Nashville

Rutledge Closes, Four Seasons Space Listed For $16.5M

AI Assisted Icon
Published on May 09, 2026
Rutledge Closes, Four Seasons Space Listed For $16.5MSource: Google Street View

The Rutledge, the SoBro restaurant run by brothers Mason and Curt Revelette, quietly closed its doors in late April, leaving a high-profile hole at the base of the Four Seasons. The pair has put their two-story, 15,626-square-foot ground-floor commercial condominium on the market with an asking price near $16.5 million. According to the owners, employees were offered roles at the family's other restaurants while the trophy space starts shopping for a new operator.

Big Four Seasons Footprint Now For Sale

The commercial listing bills the offering as “The Rutledge at the Four Seasons” and pegs the space at 15,626 square feet with a $16.5 million price tag, which works out to roughly $1,056 per square foot, according to LoopNet. Nashville brokerage Ojas Partners is leading the marketing effort, with Lizzy LeBleu, Harrison Pollak, and Elam Freeman listed as the brokers on the deal.

A Short Run Downtown

The Rutledge opened at the Four Seasons in mid-2022 as an independent concept after the Revelettes brought their Cool Springs restaurant brand downtown. The debut and expansion drew attention in local business coverage at the time, according to the Nashville Business Journal, but the downtown run ultimately proved brief.

Owners' Purchases And Staff Moves

Public records and reporting show Mason and Curt Revelette paid roughly $10.5 million for the Four Seasons ground-floor space in June 2022, and the brothers previously spent $1.92 million on the Jonathan’s building at 717 Third Ave.
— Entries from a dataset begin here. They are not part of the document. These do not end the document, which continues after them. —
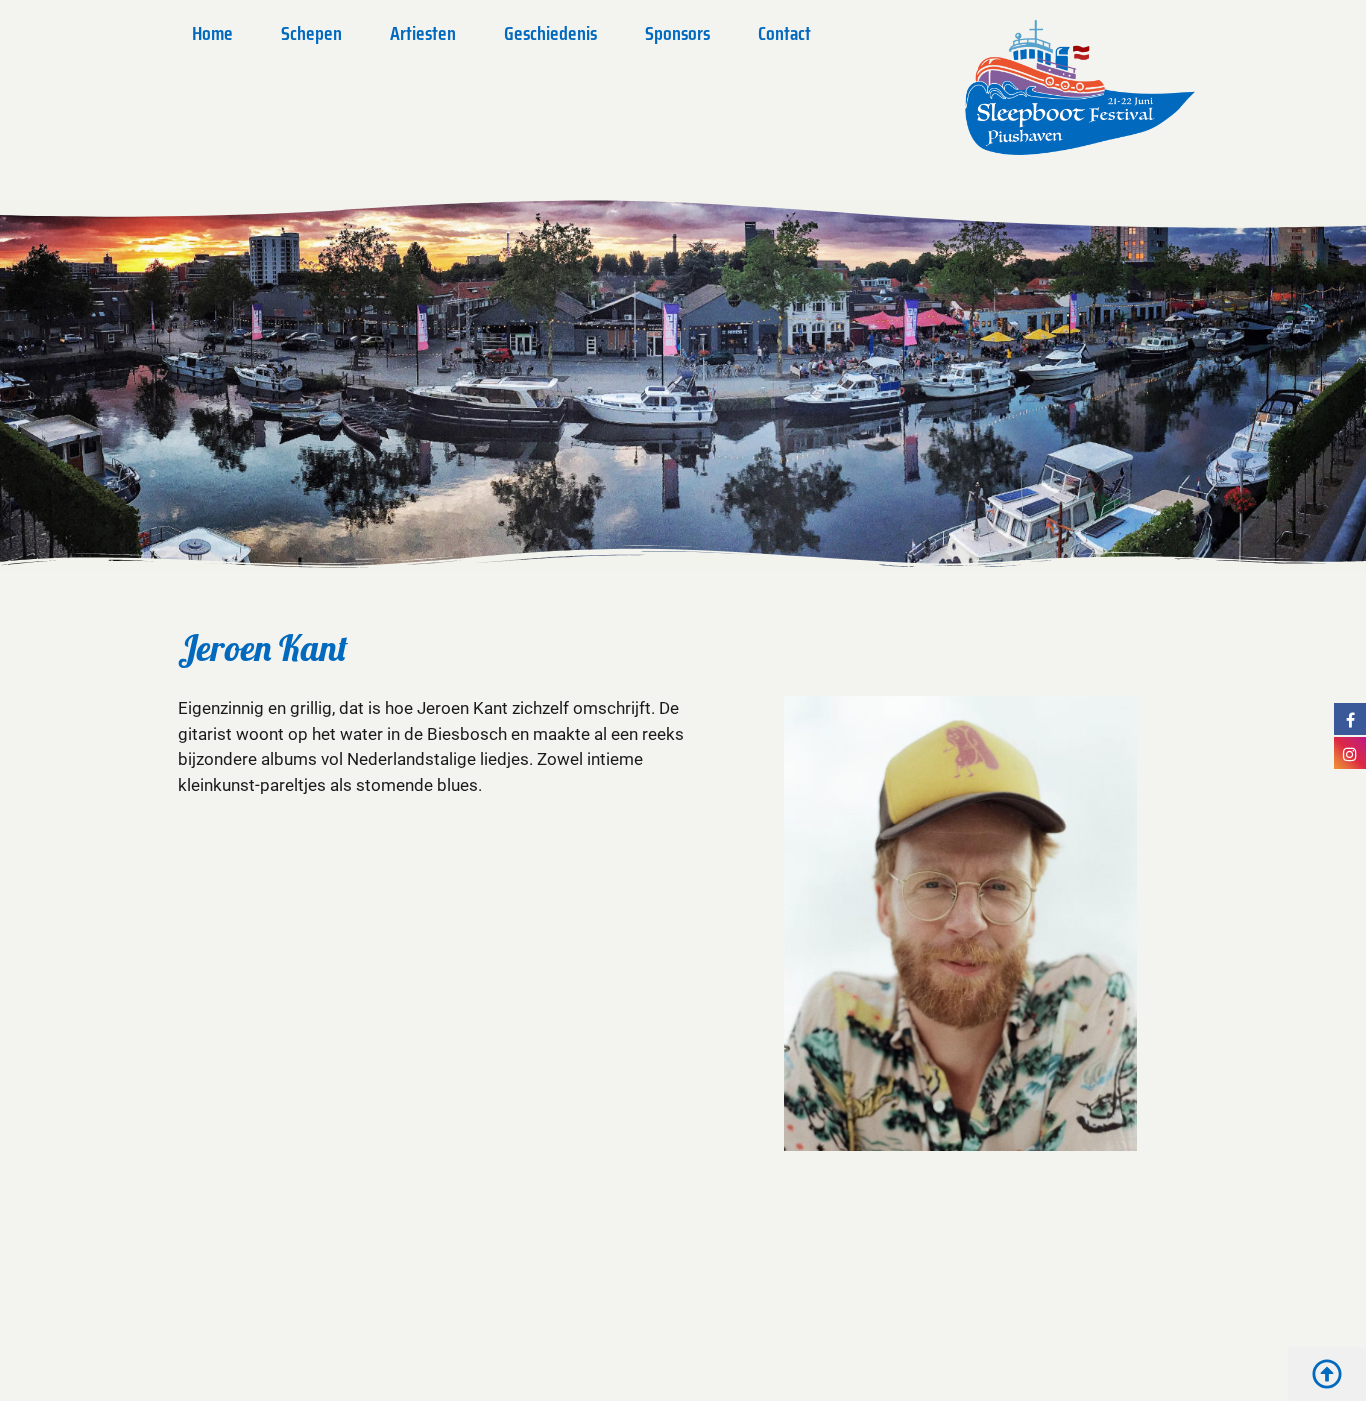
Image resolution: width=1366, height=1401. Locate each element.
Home (212, 33)
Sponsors (677, 33)
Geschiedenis (550, 33)
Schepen (311, 33)
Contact (784, 33)
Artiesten (423, 33)
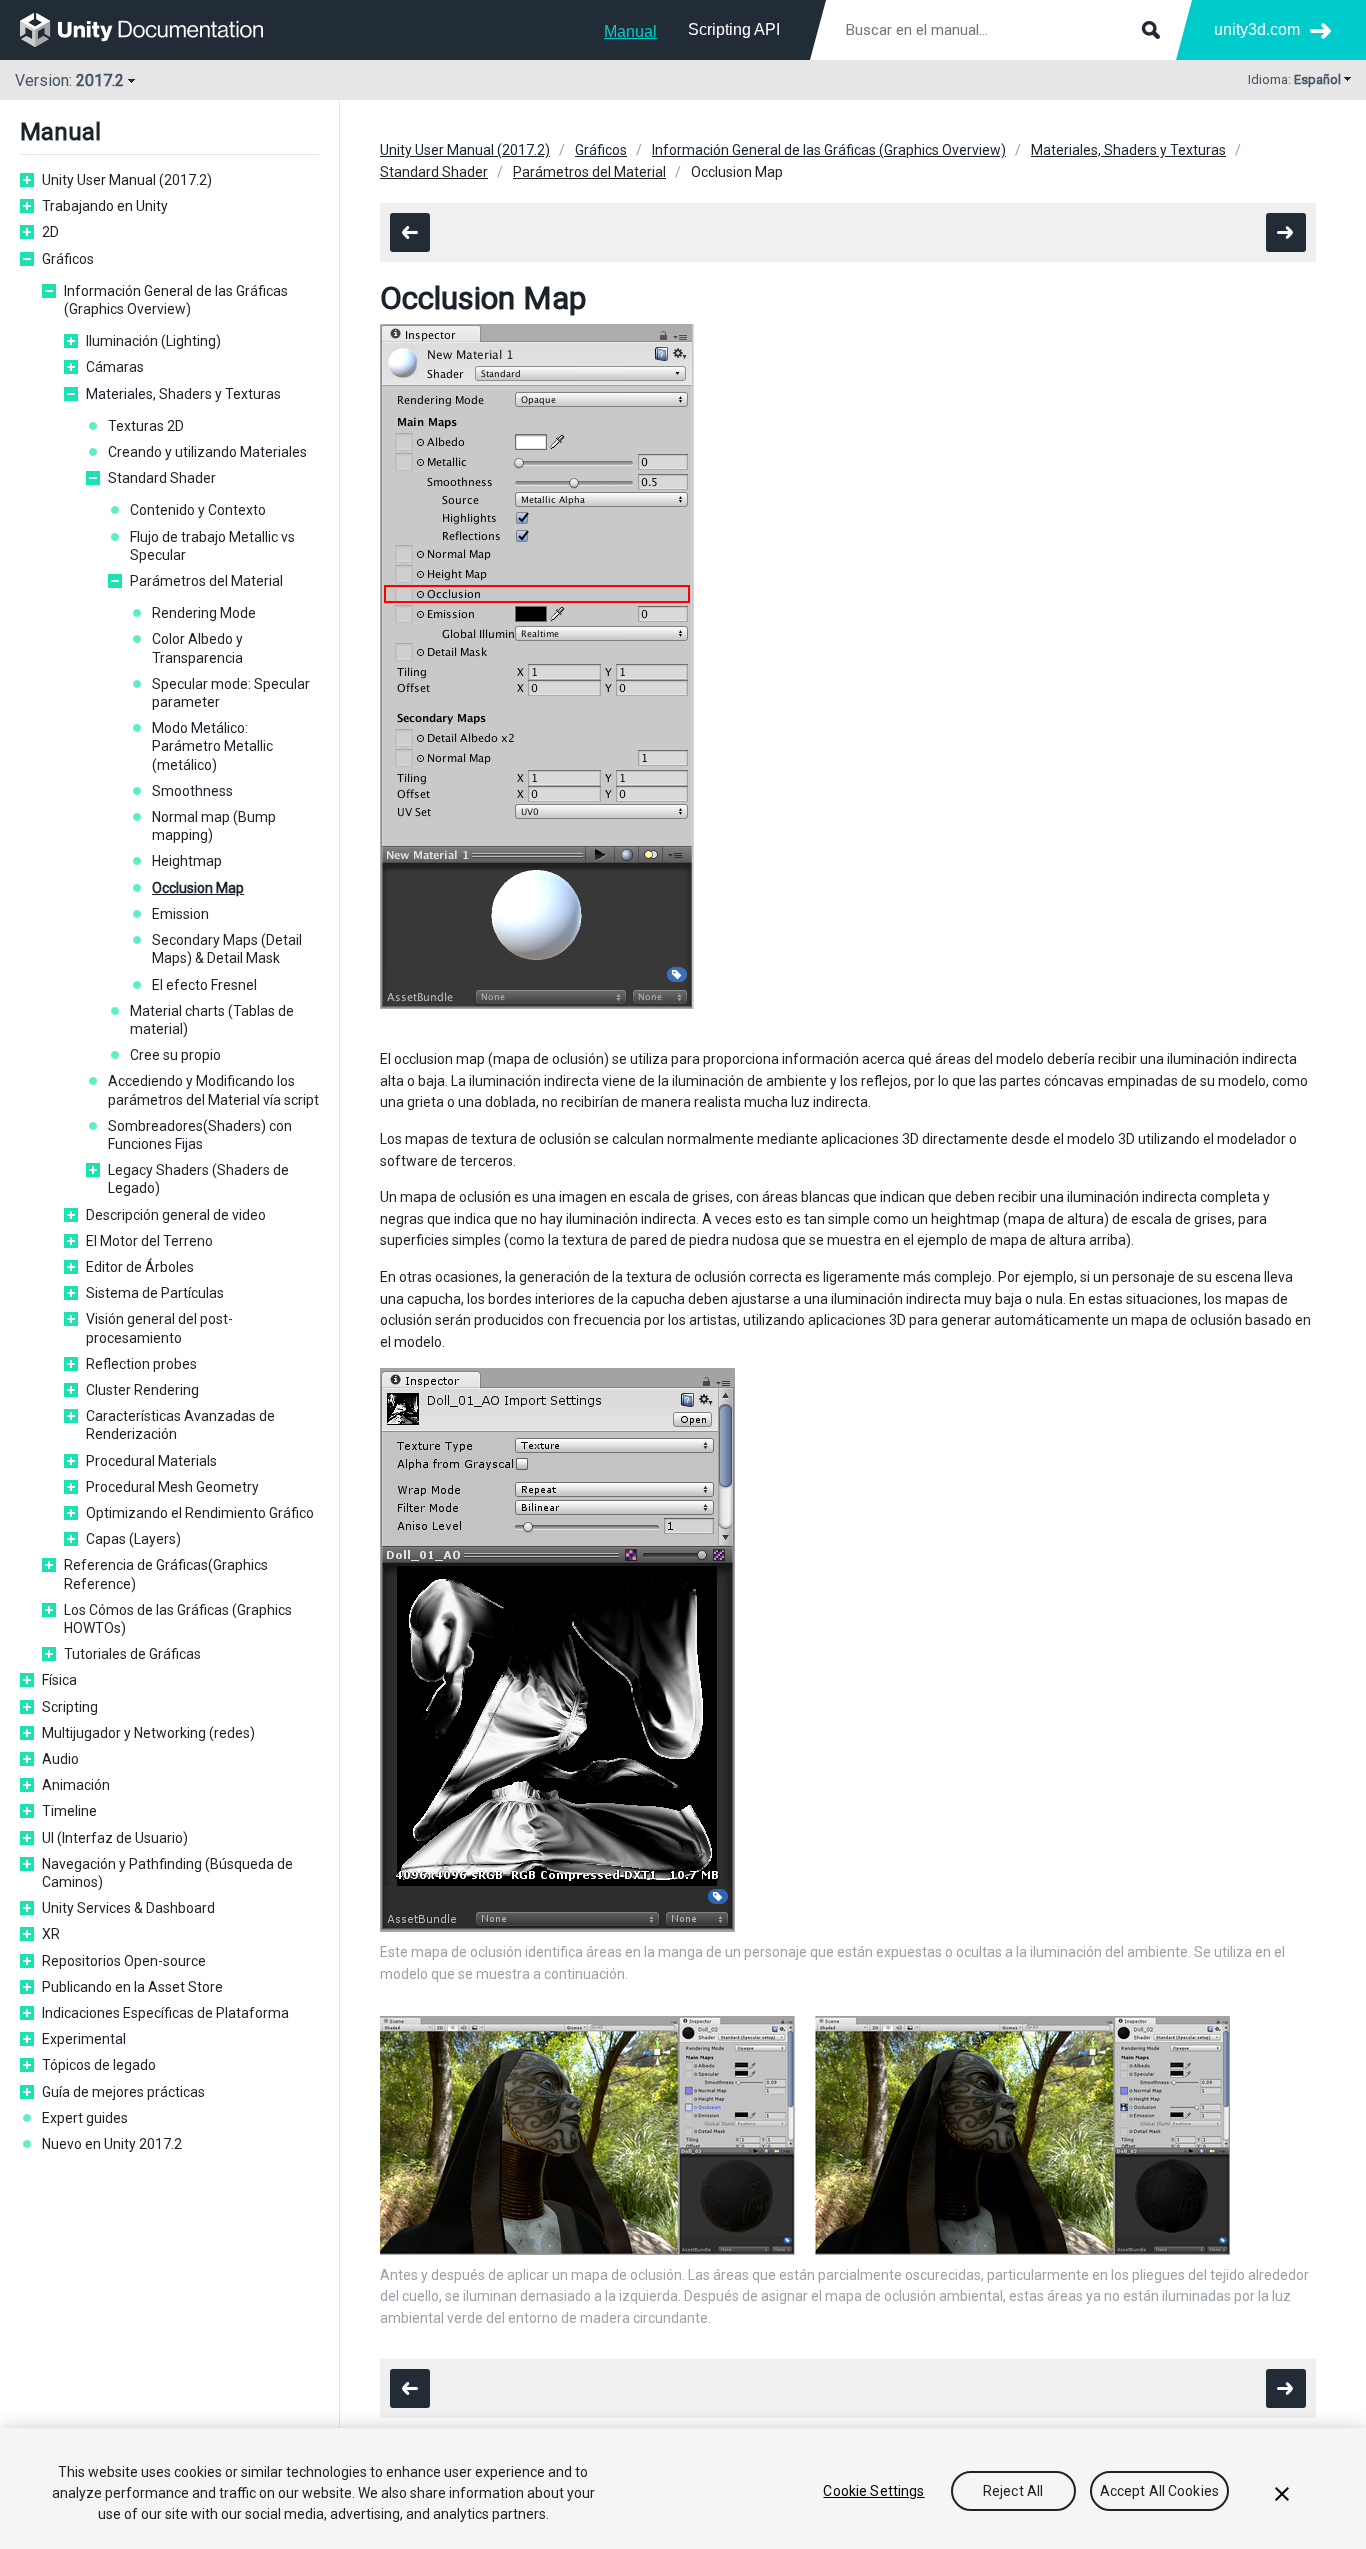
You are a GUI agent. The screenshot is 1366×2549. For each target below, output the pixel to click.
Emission (180, 914)
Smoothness (192, 791)
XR (51, 1934)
N., according to the Nashville Post. That reporting also notes that when the downtown Rutledge closed in late April, the owners offered staff positions at their other family restaurants.

What The Listing Could Mean

The vacancy instantly creates one of SoBro's largest hotel-adjacent restaurant footprints, a rare find for operators craving visibility and scale. Brokers and market watchers say the combination of a turnkey restaurant space tethered to a luxury hotel could catch the eye of national brands or investor groups, even as the price and size naturally narrow the field of realistic bidders. Prospective buyers can dig into the offering materials via the LoopNet posting for the property.

For now, the Rutledge's closure and the for-sale sign on its Four Seasons home mark a notable shift in SoBro's downtown dining mix, with the next chapter still unwritten as the marketing campaign plays out.